Over-Tokenized Transformers Framework
- Over-Tokenized Transformers are a design framework that expands token usage to enhance representation, scalability, and performance across various domains.
- The framework employs multi-scale tokenization—from input, intermediate, to parameter tokens—to improve efficiency and reduce training loss through advanced attention and hashing techniques.
- Its modular design supports applications in language, vision, and graphs, enabling cost-effective training and dynamic model scaling with improved task outcomes.
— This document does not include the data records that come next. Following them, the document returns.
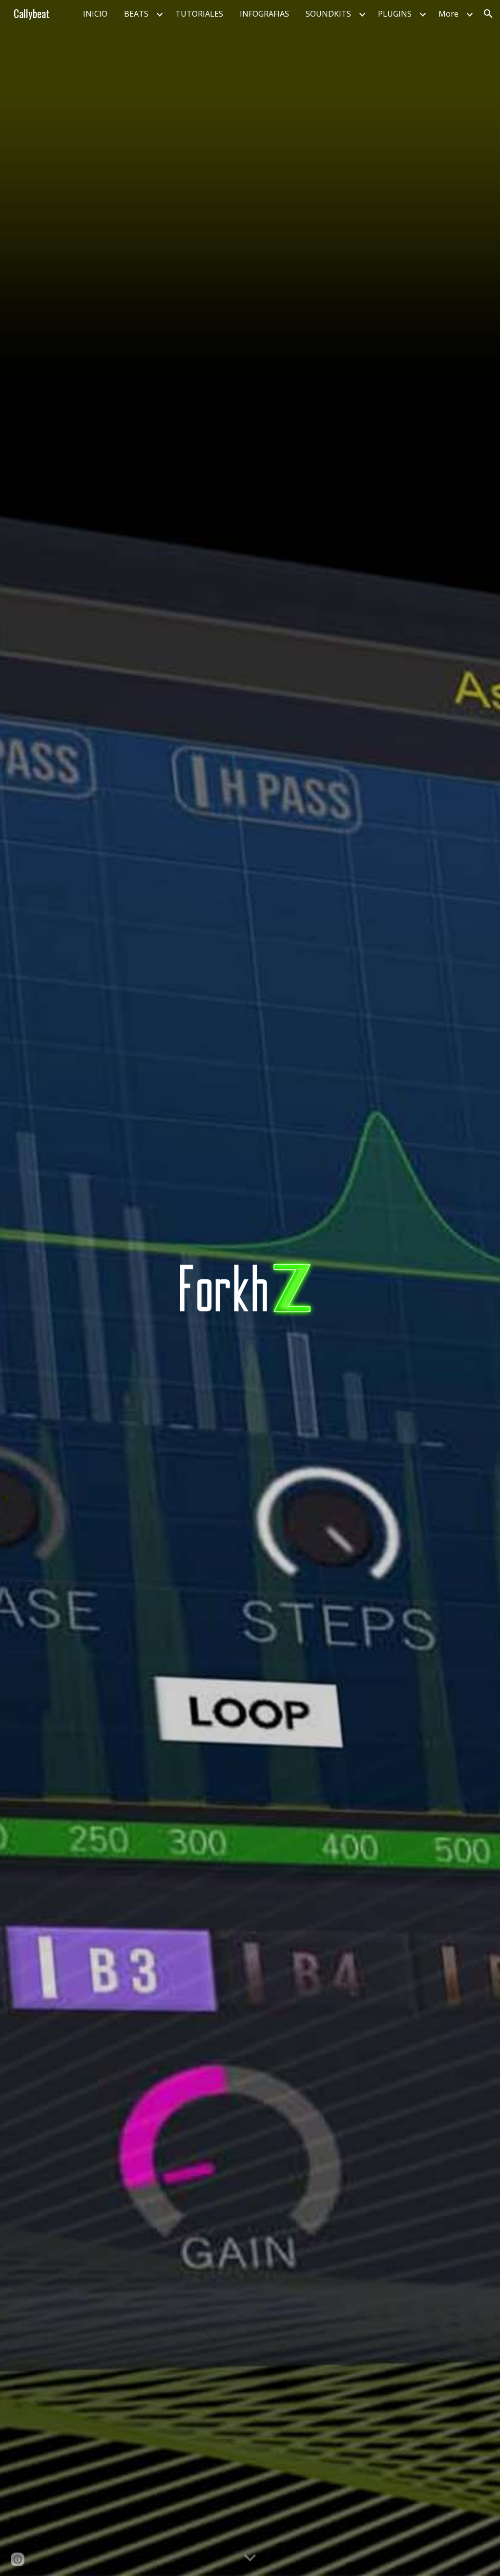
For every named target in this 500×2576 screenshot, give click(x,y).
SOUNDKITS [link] (328, 13)
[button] (488, 13)
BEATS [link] (136, 13)
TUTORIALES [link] (199, 13)
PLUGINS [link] (395, 13)
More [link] (448, 13)
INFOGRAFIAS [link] (264, 13)
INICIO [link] (95, 13)
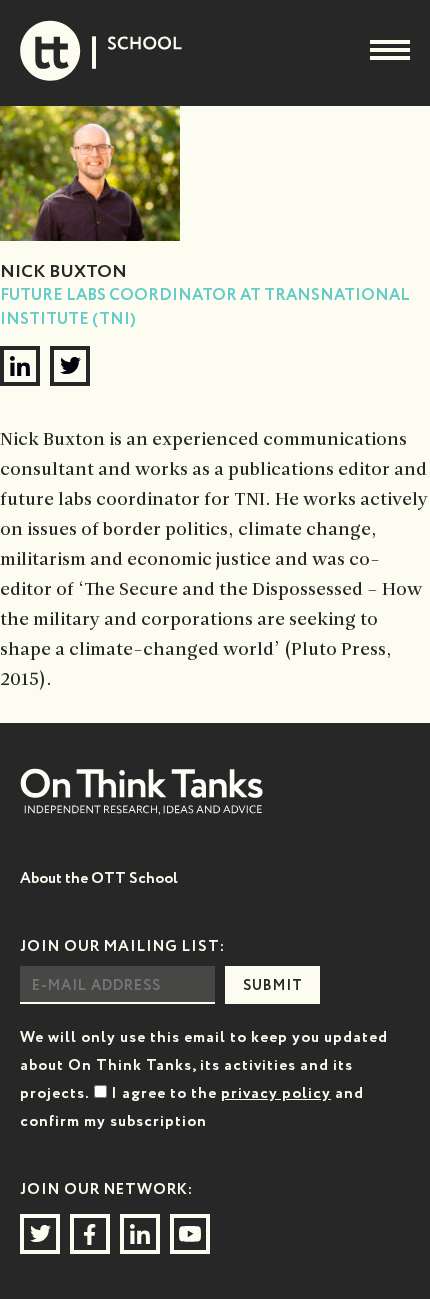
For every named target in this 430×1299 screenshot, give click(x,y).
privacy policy (276, 1093)
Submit (273, 986)
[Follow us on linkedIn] (140, 1234)
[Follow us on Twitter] (40, 1234)
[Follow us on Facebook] (90, 1234)
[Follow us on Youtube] (190, 1234)
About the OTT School (99, 878)
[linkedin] (20, 366)
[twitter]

The Over-Tokenized Transformers Framework designates a family of architectural approaches and theoretical insights in which the role, number, and structure of transformer tokens—whether representing input data, intermediate feature distributions, or even model parameters—are deliberately amplified and diversified relative to classical transformer practice. Over-tokenization is employed to improve information representation, scalability, training efficiency, and task performance across domains such as LLMing, vision, and graph learning.
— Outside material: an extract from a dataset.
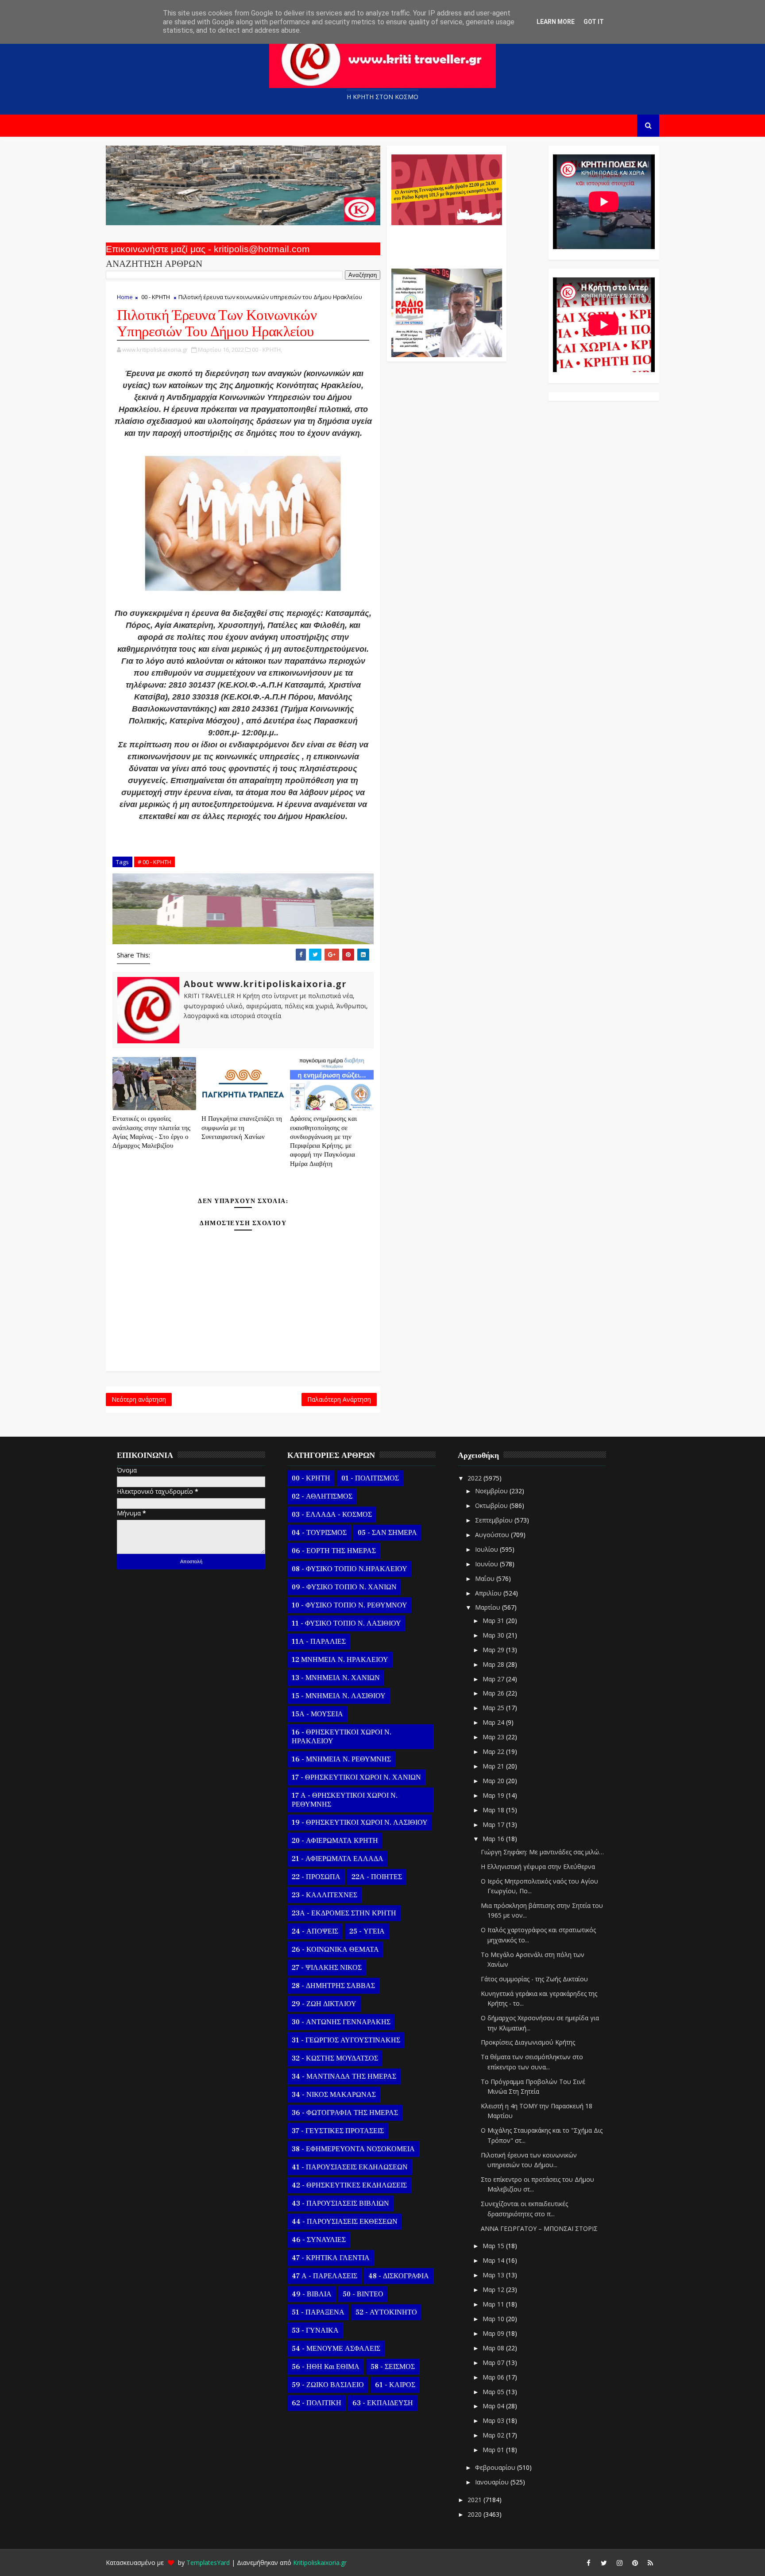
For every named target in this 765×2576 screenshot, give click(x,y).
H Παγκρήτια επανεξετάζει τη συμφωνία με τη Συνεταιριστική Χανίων (241, 1128)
1. Conceptual Foundations and Taxonomy
The central tenet of the Over-Tokenized Transformers Framework is to decouple, diversify, or intentionally expand the set of tokens participating in a transformer’s computation, surpassing earlier conventions where token count and structure closely mirror raw input granularity or sequence length. This generalized expansion can take multiple forms:
- Input over-tokenization: Increasing input vocabulary (e.g., via multi-gram or hierarchical token schemes) so each input segment is represented by multi-scale or overlapping tokens (Huang et al., 28 Jan 2025).
- Intermediate over-tokenization: Decomposing latent representations (e.g., node neighborhoods in graphs (Chen et al., 2022), or image regions (Qian et al., 2022)) into structured token sequences encoding richer facets.
- Parameter tokenization: Representing fixed linear weights as mutable sets of tokens engaged in parameter-token attention, allowing architectures to scale flexibly (Wang et al., 30 Oct 2024, Zhang et al., 2 Aug 2025).
- Domain decoupling: Distinct tokenization strategies for encoder and decoder steps, enabling richer input spaces without ballooning output vocabularies (Huang et al., 28 Jan 2025).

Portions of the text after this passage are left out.